* What you have to do *
Write out each line of the entries below that holds the word "computer".
[[ Data to use open ]]
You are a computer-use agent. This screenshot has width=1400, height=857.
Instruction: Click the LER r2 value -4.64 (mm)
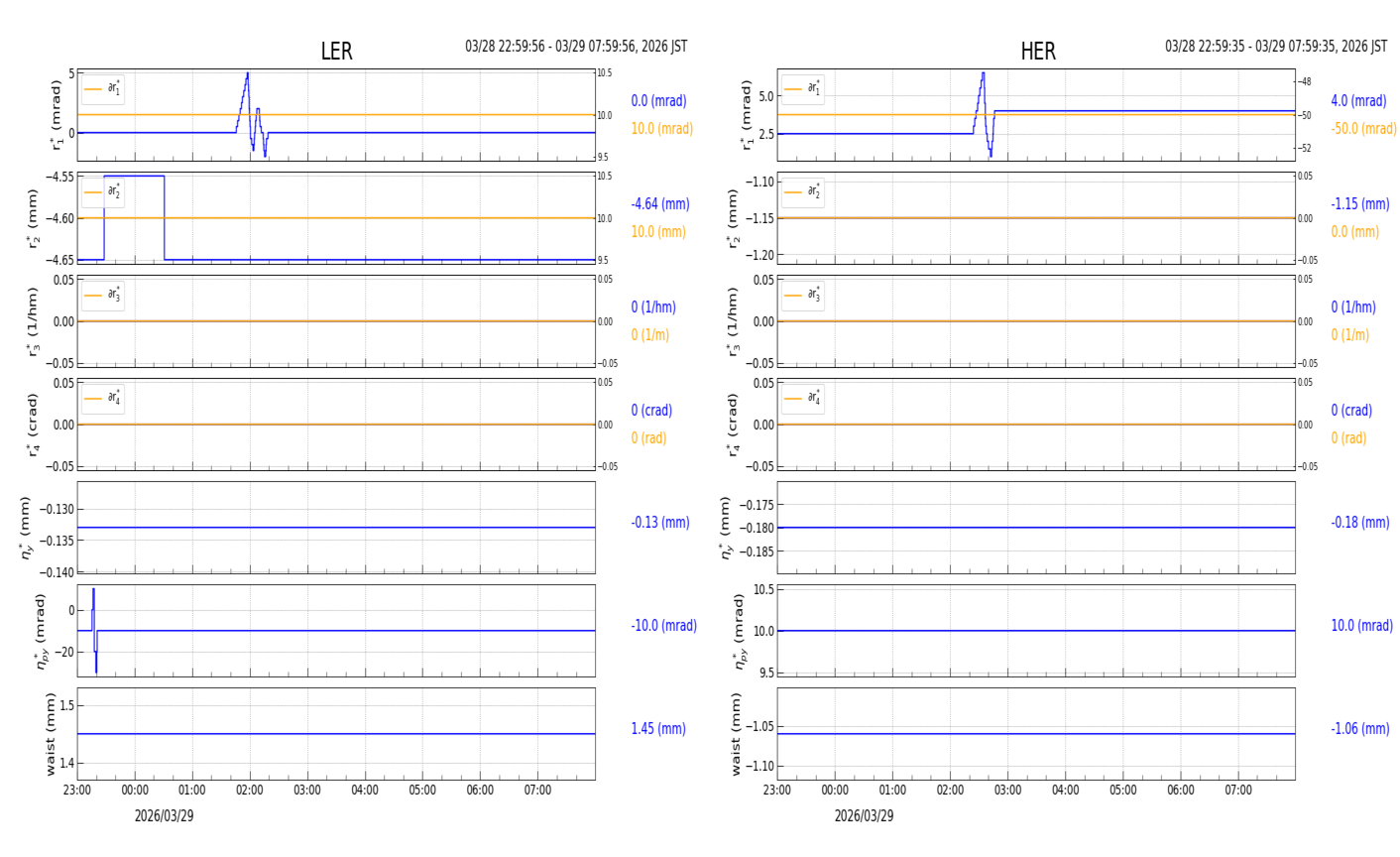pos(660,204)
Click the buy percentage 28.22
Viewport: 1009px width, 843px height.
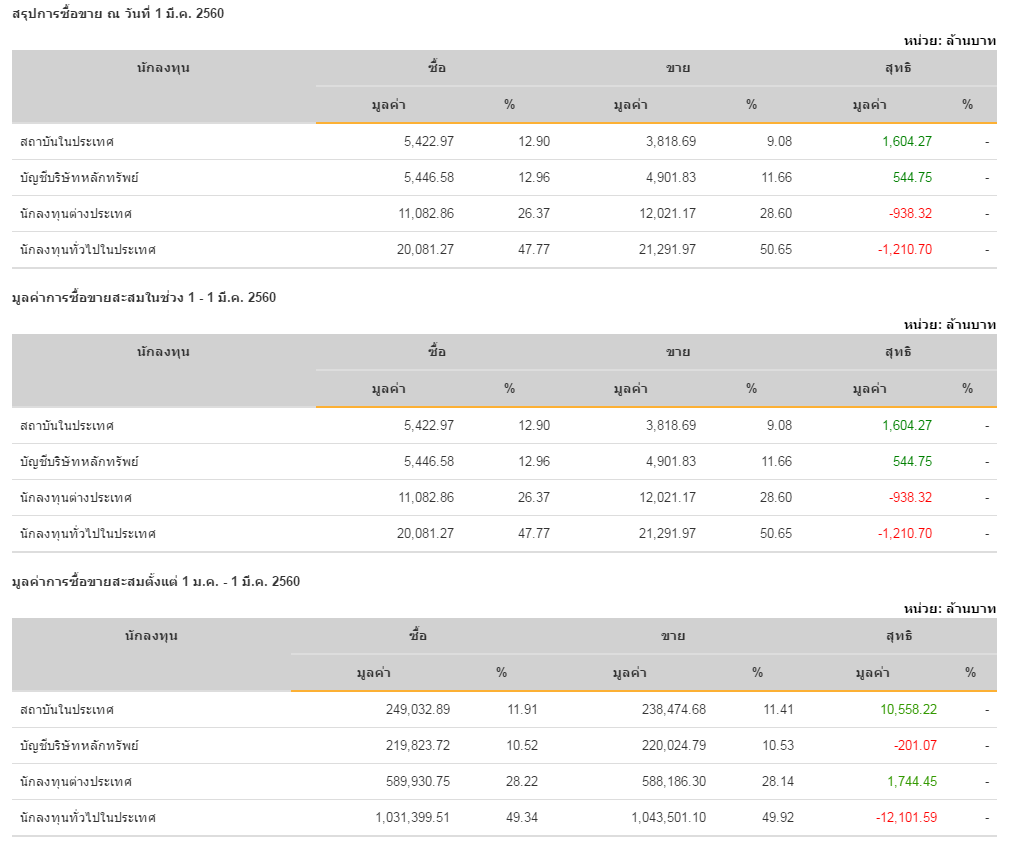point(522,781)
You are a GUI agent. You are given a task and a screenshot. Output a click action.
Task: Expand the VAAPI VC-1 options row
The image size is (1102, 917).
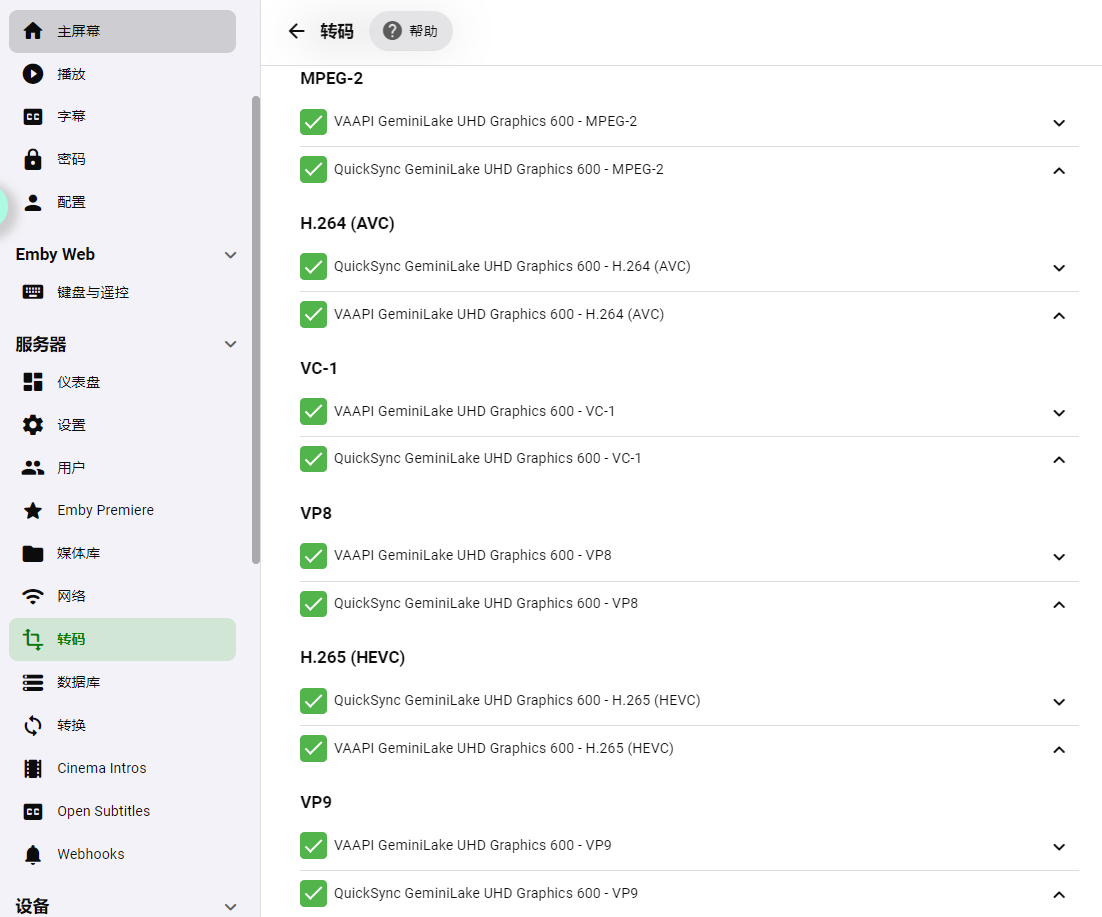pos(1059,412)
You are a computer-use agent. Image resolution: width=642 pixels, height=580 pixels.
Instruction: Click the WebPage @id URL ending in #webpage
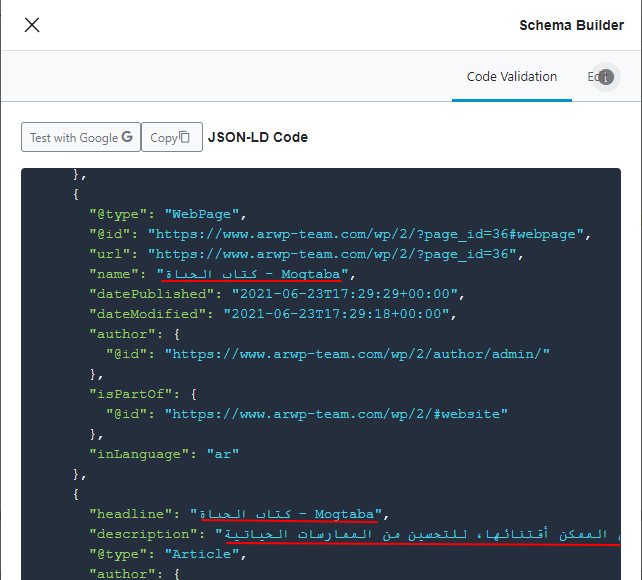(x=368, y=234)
[[ Data to use closed ]]
[[ Data to use open ]]
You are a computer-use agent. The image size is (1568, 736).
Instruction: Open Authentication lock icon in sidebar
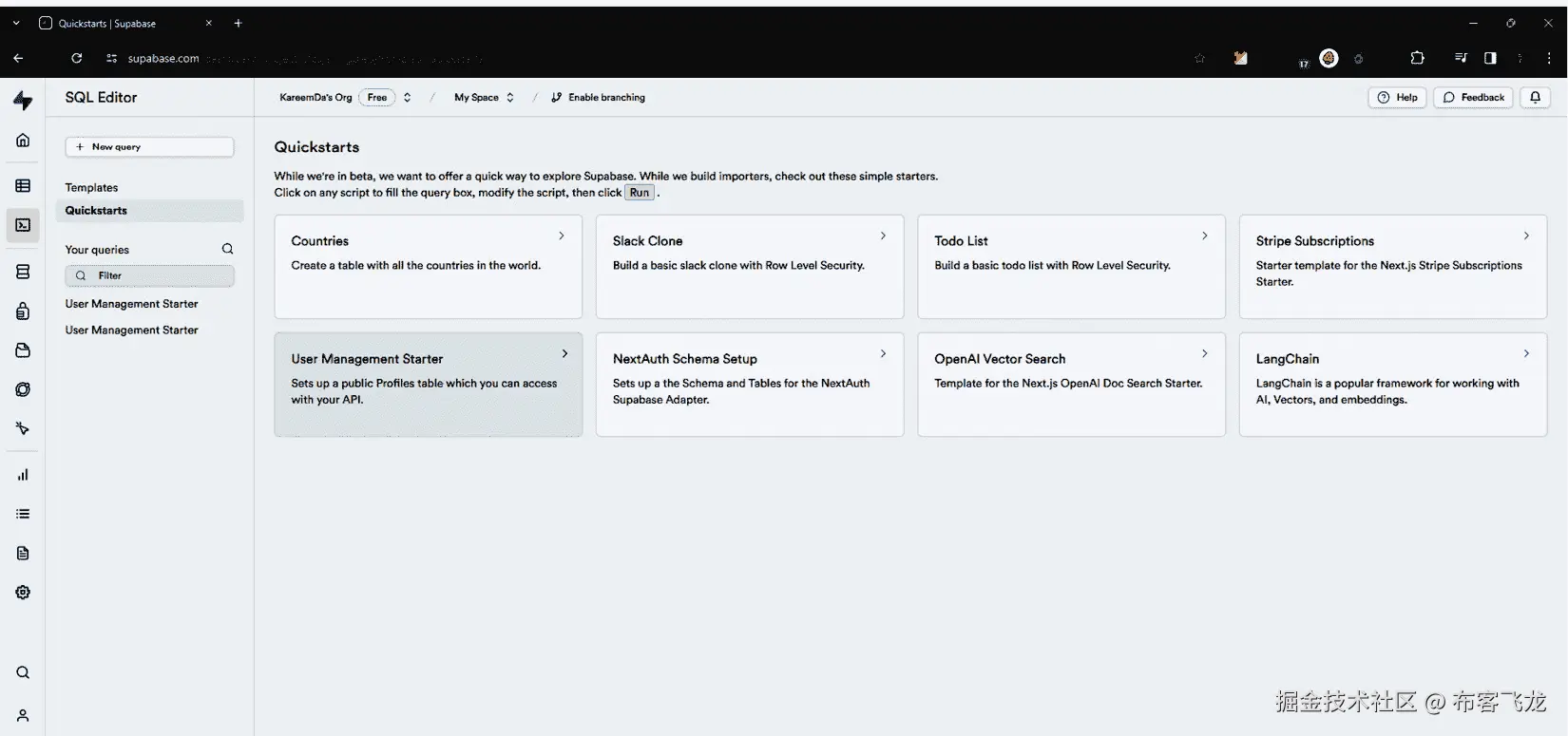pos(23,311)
[[ Data to use closed ]]
* Response *
You are a computer-use agent. This screenshot has width=1400, height=857.
You are a computer-use agent. Image resolution: width=642 pixels, height=580 pixels.
You are a computer-use agent. The image size is (1568, 736).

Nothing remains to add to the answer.